> _Exercise goal_
Copying starts at the line containing "Image resolution: width=1200" and stops after the last line of the records; each line is repeated exactly, and pictures are skipped.

Source data section start

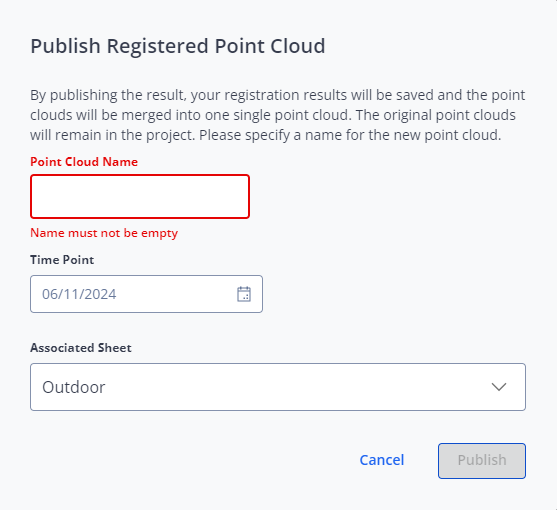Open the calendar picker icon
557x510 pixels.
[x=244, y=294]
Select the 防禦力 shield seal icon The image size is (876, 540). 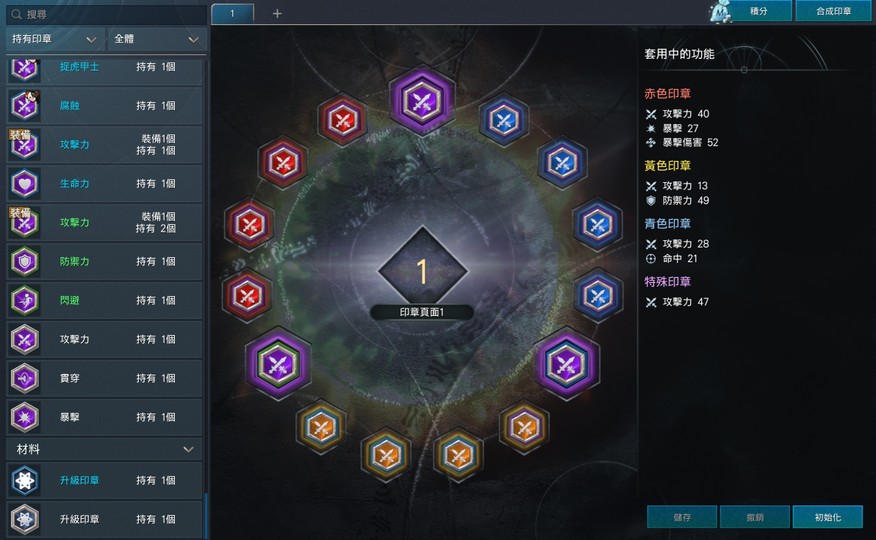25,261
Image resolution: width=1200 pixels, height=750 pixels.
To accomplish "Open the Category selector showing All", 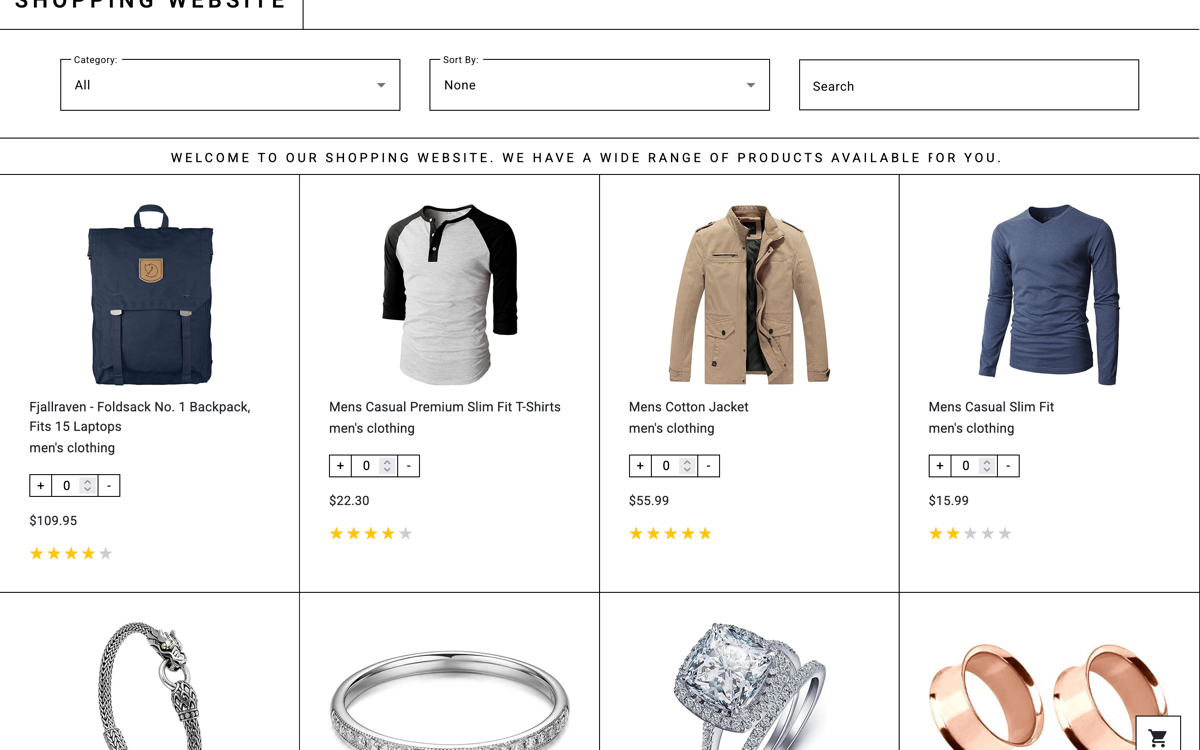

Source data section end

> _Exercise solution_
Image resolution: width=1200 pixels, height=750 pixels.
To accomplish "Open the Category selector showing All", 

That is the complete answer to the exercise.